A tardo pomeriggio la notizia ufficiale: le spese per gli Ipad e il canone della relativa connessione, saranno sostenute dagli stessi inquilini di palazzo dell'Emiciclo.

La risoluzione è stata proposta da Maurizio Acerbo (l'unico ad aver dichiarato di non aver ritirato il tablet), e dal consigliere dell'Italia dei Valori Cesare D'Alessandro (IdV). Con il provvedimento si impegna il presidente del Consiglio regionale, Nazario Pagano, e l'intero Ufficio di Presidenza, a mettere in atto i provvedimenti necessari per la detrazione della spesa degli Ipad dall'indennità dei consiglieri e assessori regionali.

La risoluzione è stata sottoscritta anche dal capogruppo di Fli, Berardo Rabbuffo, da Franco Caramanico, consigliere di Sel dal capogruppo dell'Italia dei Valori, Carlo Costantini (IdV), da quello del Pdl, Lanfranco Venturoni, da quello del Pd, Camillo D'Alessandro, e dal consigliere del Pdl Luca Ricciuti, Emilio Nasuti (Misto). Il Popolo delle Libertà si è però spaccato e non tutti hanno votato sì.
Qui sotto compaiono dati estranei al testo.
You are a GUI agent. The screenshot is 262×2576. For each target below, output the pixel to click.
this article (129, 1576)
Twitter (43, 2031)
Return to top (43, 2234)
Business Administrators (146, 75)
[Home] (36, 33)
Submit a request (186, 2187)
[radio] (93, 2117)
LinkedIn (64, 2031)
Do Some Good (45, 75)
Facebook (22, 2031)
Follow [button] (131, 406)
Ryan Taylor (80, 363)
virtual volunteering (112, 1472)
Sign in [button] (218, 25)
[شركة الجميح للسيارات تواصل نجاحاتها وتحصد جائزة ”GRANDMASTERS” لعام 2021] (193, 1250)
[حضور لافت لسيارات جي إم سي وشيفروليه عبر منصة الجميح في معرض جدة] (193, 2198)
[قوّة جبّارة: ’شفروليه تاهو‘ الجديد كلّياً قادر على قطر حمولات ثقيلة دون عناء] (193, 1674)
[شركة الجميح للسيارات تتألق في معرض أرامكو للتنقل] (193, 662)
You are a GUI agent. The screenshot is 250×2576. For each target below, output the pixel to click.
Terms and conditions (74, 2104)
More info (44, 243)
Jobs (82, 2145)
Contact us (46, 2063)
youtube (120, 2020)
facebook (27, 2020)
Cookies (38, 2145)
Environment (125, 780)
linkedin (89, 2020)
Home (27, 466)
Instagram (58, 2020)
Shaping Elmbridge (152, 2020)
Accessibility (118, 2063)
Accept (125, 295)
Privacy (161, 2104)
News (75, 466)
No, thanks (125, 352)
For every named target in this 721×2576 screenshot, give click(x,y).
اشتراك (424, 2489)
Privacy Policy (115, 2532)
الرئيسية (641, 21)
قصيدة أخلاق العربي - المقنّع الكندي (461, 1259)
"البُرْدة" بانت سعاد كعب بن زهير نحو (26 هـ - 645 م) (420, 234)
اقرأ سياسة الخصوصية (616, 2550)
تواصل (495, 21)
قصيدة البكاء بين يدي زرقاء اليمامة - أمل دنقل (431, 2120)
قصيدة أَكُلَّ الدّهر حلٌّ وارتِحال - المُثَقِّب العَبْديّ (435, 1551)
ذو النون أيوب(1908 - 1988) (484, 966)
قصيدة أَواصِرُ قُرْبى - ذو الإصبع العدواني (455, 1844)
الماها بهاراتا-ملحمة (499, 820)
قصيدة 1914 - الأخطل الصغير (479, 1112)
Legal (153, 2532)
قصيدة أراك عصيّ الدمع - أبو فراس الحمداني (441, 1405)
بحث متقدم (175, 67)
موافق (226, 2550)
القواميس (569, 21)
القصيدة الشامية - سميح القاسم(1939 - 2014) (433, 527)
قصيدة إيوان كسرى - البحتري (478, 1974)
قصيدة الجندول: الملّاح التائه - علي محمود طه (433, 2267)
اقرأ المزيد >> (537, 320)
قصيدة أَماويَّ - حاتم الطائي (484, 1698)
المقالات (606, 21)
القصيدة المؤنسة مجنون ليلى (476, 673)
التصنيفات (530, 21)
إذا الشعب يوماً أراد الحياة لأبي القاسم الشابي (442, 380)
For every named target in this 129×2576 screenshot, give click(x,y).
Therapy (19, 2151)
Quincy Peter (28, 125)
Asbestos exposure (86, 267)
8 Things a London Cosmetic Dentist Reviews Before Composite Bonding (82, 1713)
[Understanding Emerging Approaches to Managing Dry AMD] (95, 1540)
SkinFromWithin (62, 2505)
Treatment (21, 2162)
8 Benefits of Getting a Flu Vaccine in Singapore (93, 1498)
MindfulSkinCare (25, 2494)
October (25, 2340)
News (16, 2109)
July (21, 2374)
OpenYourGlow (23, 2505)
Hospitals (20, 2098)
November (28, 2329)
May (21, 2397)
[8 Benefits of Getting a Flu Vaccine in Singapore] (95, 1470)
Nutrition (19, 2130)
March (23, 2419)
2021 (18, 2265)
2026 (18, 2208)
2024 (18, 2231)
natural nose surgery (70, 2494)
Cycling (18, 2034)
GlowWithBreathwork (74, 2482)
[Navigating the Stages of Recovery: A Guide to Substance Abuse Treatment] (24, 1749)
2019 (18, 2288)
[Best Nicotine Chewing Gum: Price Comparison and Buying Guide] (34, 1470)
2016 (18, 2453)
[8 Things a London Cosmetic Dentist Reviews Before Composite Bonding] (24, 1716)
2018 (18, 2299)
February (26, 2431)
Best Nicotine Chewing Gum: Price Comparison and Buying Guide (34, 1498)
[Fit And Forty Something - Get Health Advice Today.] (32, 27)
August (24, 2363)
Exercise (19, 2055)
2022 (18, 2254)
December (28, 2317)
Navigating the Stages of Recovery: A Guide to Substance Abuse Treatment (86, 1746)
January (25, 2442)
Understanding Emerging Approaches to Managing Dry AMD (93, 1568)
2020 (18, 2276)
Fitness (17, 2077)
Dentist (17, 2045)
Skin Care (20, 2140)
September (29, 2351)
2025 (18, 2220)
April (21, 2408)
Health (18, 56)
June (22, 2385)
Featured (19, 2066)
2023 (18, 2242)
Al momento non è possibile sapere chi ha preferito astenersi o andare contro corrente a causa dell'annosa questione che si trascina da anni: in Consiglio regionale la votazione non è elettronica.

«ECCO CHI HA VOTATO CONTRO»

«Dato che nel Consiglio Regionale dell'Abruzzo c'è la cattiva abitudine di votare per alzata di mano e di non utilizzare il voto elettronico non sono in grado di fare un elenco completo dei 12 favorevoli», ha detto Acerbo, «ma ho appuntato in fretta i 9 contrari: i consiglieri Chiavaroli R., Chiavaroli F., Petri Alessandra, Emiliano Di Matteo, Walter Di Bastiano, Emilio Iampieri e gli assessori De Fanis, Morra e Gatti».

Ovviamente la risoluzione costituisce solo un invito. Per oggi Abruzzesi 1- Casta 0.